And this would be when? asks Aunty Celia, with her eyes on me.
They’ll let me know, says my mother and she leans over and pushes her nose in my ear and whispers to me, What are you up to, nosey?
And then to Aunty Celia she goes, But soon.
So Enid goes to stay with the Erbins, trying to get along with Geraint who is not interested in her questions, little knowing her mother is very ill indeed. Like the medieval lovers, the modern Enid and Geraint will have many trials to face over the coming weeks, some of Enid’s own making and misunderstanding, others instigated by Geraint, and she will have to decide her own course of action – speak up or stay schtum.
Azzopardi’s young heroine is sparky and impossible not to like.
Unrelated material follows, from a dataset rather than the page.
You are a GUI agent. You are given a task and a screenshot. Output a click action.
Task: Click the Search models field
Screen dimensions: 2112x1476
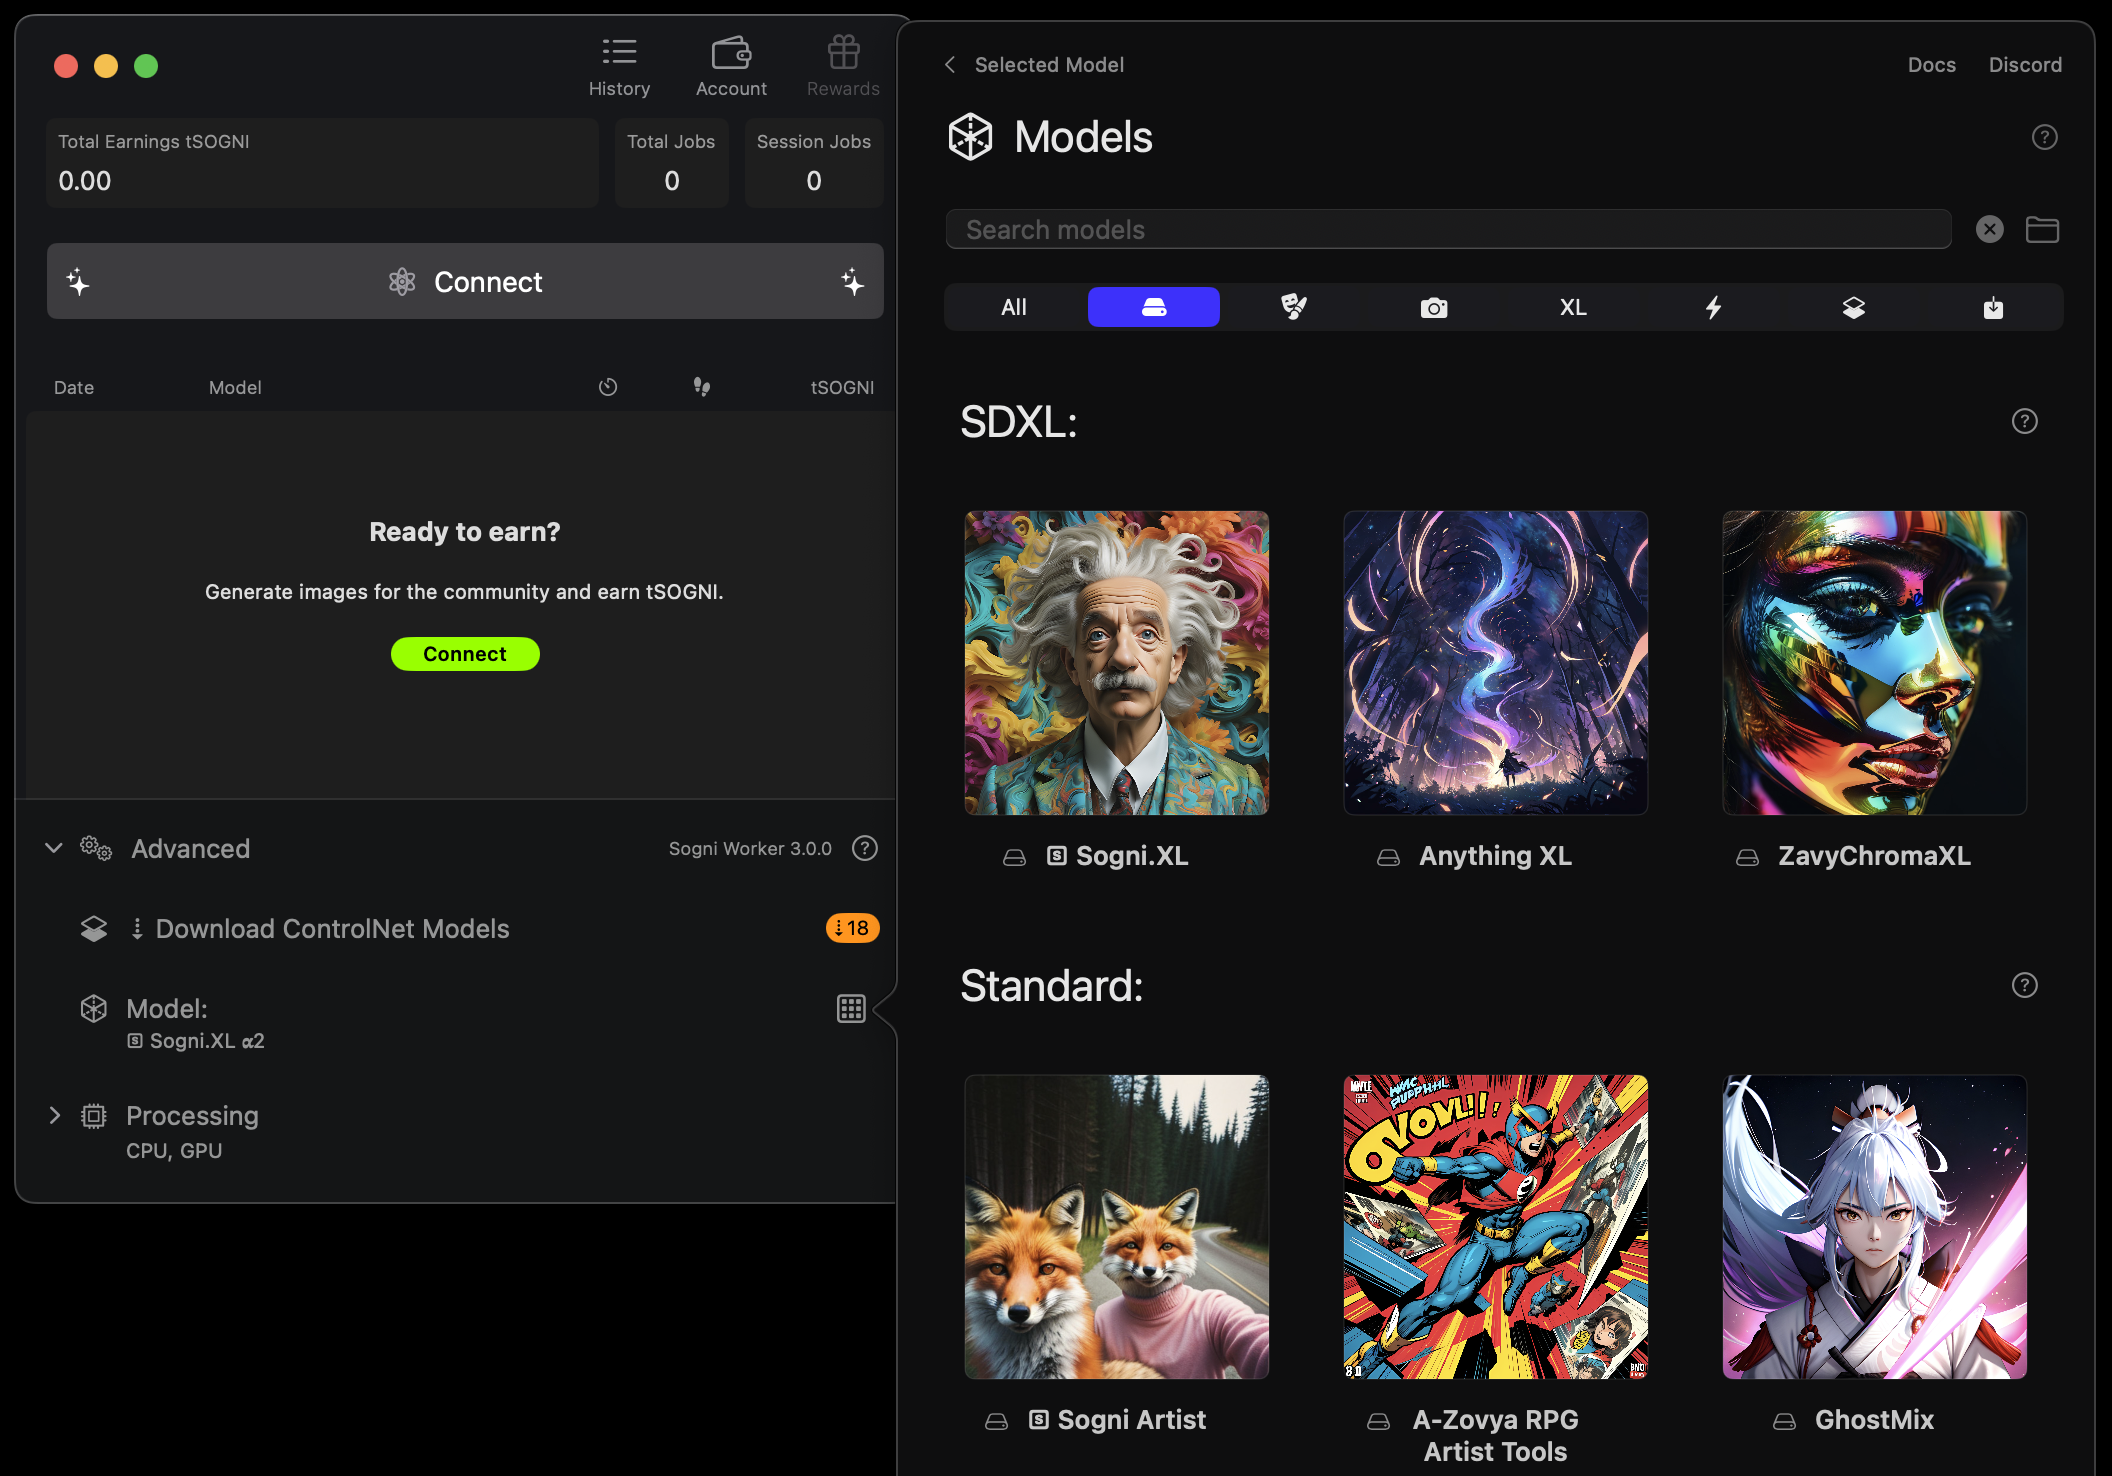click(x=1447, y=230)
Geraint is the typical bossy slightly older cousin and you hope that Enid will get the better of him, or at least that they’ll have a truce. Although there are a couple of desperately sad moments in this short novel, which almost brought a tear to my eye, Enid is an eternal optimist with a light-hearted attitude towards life, winning over Aunty Celia and Uncle Horace (as long as she’s not car-sick too often!); naturally she is the apple of her father Carlo’s eye.
The author captures Enid’s voice brilliantly, the text with its Capital Letters for emphasis, matter of fact nature and lack of speech marks is written just how she’d speak. The first half of the book unfolds at a leisurely pace, allowing us to get to know Enid really well. I laughed with her all the way through. The second half is more compressed by comparison, but that’s a small quibble.
The novel is complemented by series editor Penny Thomas’s Introduction, her synopsis of the story of Geraint and Enid, and Azzopardi also writes an afterword about how she rewrote the tale. The Tip of My Tongue is another great read from the New Stories from the Mabinogion series, I’ll leave you with one last funny quote. (8/10).
Geraint is having a moody over by the wall, so we all go indoors and Aunty Celia says, I think this calls for a little Celebration, which is Morse code for everyone having a gin and tonic and some peanuts.